O presidente do Benfica, digo eu, deveria talvez meditar nas razões pelas quais o seu antecessor Borges Coutinho foi campeão da Europa e pôs o país inteiro a admirar e a respeitar o Benfica. E deveria meditar naquilo que Bobby Robson, um cavalheiro do futebol, disse acerca de José Mourinho, seu antigo discípulo e actual amigo: que, se quer ser respeitado e admirado em Inglaterra, inclusive para benefício do Chelsea, não basta a Mourinho ganhar — tem também de saber ganhar, e, quando for o caso, de saber perder. Om undo inteiro acaba de ver que o Barcelona foi, em dois jogos, melhor equipa que o Chelsea e com um futebol muito mais atractivo. Só Mourinho continuou a insistir que o que fez a diferença foi a expulsão de Del Horno em Stanford Bridge — e mesmo essa, foi ele o único a não reconhecer que tinha sido justa. Independentemente da nossa fatal inclinação para estarmos sempre do lado dos compatriotas no exílio, é forçoso reconhecer que Mourinho se tem posto demasiadas vezes a jeito para levar com a enxurrada de críticas da imprensa inglesa. Certamente que muitas delas são movidas pela inveja ou pela xenofobia, mas também não há dúvida alguma de que os ingleses, alguns pelo menos, não têm o fair play como expressão de circunstância. Quando não se sabe ganhar, quando se confunde orgulho com arrogância, pode-se até ganhar tudo, mas os únicos que hão-de admirar as vitórias são os da própria tribo.

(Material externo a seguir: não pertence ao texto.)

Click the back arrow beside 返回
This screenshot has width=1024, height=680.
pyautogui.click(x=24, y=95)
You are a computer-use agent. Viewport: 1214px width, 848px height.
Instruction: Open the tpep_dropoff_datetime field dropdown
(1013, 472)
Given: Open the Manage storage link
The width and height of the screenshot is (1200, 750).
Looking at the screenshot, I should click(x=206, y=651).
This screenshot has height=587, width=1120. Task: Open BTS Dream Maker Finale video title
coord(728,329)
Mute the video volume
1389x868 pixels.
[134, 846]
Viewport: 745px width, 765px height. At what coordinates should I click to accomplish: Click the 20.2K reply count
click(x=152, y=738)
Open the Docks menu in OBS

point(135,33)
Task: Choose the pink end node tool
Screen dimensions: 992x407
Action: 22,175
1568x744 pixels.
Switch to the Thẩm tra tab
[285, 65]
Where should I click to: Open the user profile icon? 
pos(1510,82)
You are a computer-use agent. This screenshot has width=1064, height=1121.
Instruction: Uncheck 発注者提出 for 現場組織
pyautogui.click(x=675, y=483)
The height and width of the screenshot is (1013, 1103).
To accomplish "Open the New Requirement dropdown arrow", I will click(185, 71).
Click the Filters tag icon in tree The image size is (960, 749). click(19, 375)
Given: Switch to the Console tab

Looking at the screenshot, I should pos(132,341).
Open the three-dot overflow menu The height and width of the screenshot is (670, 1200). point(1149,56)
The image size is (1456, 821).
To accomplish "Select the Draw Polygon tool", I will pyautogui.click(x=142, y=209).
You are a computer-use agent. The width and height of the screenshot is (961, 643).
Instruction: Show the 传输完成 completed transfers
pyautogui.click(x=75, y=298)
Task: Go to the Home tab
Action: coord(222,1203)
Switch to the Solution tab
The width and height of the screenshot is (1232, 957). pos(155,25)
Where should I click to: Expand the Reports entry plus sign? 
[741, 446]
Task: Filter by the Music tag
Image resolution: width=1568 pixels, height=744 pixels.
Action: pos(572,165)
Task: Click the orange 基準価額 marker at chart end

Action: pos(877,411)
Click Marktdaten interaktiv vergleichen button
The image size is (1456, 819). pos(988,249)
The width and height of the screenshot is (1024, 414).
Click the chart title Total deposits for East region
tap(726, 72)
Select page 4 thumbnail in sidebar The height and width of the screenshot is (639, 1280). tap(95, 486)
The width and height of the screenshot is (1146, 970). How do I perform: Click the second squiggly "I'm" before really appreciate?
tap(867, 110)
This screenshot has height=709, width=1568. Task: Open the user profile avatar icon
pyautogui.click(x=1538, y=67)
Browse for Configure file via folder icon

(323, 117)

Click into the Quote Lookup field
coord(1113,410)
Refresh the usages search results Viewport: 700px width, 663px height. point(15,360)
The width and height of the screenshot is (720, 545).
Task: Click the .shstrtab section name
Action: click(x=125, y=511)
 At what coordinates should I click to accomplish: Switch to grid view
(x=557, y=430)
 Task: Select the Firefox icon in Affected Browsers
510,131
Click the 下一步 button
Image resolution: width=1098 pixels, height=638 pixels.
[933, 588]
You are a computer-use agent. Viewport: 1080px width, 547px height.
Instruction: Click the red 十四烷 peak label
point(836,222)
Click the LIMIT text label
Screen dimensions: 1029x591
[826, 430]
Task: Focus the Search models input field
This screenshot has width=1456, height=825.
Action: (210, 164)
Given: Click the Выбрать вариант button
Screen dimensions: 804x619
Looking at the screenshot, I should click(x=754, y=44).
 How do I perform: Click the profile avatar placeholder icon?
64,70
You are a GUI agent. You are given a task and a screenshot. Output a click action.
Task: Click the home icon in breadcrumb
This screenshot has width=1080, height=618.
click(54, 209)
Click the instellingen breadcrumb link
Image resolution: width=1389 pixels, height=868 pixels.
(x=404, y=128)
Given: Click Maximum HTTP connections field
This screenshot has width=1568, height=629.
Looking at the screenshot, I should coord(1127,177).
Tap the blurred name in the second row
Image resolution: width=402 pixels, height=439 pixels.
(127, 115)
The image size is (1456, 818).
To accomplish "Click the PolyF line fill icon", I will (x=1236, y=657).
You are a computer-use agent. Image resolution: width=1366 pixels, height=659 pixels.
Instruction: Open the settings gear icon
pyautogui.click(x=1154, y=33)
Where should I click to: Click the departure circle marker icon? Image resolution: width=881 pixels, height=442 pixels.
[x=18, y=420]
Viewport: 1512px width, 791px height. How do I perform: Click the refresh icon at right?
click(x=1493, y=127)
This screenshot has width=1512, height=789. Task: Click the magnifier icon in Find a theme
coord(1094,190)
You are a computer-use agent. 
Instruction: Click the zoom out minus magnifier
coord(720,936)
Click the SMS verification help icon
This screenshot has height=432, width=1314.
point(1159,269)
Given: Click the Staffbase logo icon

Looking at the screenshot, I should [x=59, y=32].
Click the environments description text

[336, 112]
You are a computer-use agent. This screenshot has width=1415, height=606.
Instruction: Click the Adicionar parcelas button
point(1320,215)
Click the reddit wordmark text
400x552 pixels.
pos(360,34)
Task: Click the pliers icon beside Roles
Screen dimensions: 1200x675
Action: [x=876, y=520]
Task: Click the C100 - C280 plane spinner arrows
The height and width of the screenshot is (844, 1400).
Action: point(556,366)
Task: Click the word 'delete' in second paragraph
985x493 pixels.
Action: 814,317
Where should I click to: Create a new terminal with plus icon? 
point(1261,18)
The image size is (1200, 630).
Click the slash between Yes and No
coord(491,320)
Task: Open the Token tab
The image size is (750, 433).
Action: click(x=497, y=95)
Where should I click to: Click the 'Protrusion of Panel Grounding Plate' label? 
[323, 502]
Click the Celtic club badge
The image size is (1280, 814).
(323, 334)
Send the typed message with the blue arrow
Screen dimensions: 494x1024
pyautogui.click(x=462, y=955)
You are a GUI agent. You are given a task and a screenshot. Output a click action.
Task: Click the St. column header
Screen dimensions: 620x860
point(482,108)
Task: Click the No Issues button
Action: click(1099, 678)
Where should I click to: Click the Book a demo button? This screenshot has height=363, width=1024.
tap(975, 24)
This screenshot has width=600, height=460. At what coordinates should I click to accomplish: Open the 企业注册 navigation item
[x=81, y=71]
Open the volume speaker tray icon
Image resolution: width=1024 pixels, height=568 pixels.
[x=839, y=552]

2. Numajornada sem nenhum interesse, registei: — o chatíssimo jogo de Setúbal, onde o FC Porto só podia naturalmente vencer;
— a sétima vitória consecutiva do Sporting sobre um Boavista desfalcado e através de mais um jogo sem classe e com discretas, mas importantes, decisões favoráveis da arbitragem (as quais, passam naturalmente em silêncio, por parte dos dirigentes leoninos, sempre prontos a inversamente reclamarem aos gritos, nem que seja um canto mal decidido);
— o habitual e comovente esforço dos comentadores televisivos para desculparem as más exibições do Benfica com pretensos erros de arbitragem, cujo juízo chega a ser despudorado (olha, se fossem eles a arbitrar os jogos do Benfica!);
— a total incapacidade e falta de vontade de jogadores como os da Naval ou Setúbal – apesar de tudo, profissionais da I Liga – de terem o mínimo de cultura de futebol de ataque, com verdadeiro terror de ultrapassar a linha de meio campo e fazendo remates à baliza que envergonhariam qualquer miúdo de liceu. Se é para isto que querem estar na Superliga, mais valia não estarem.»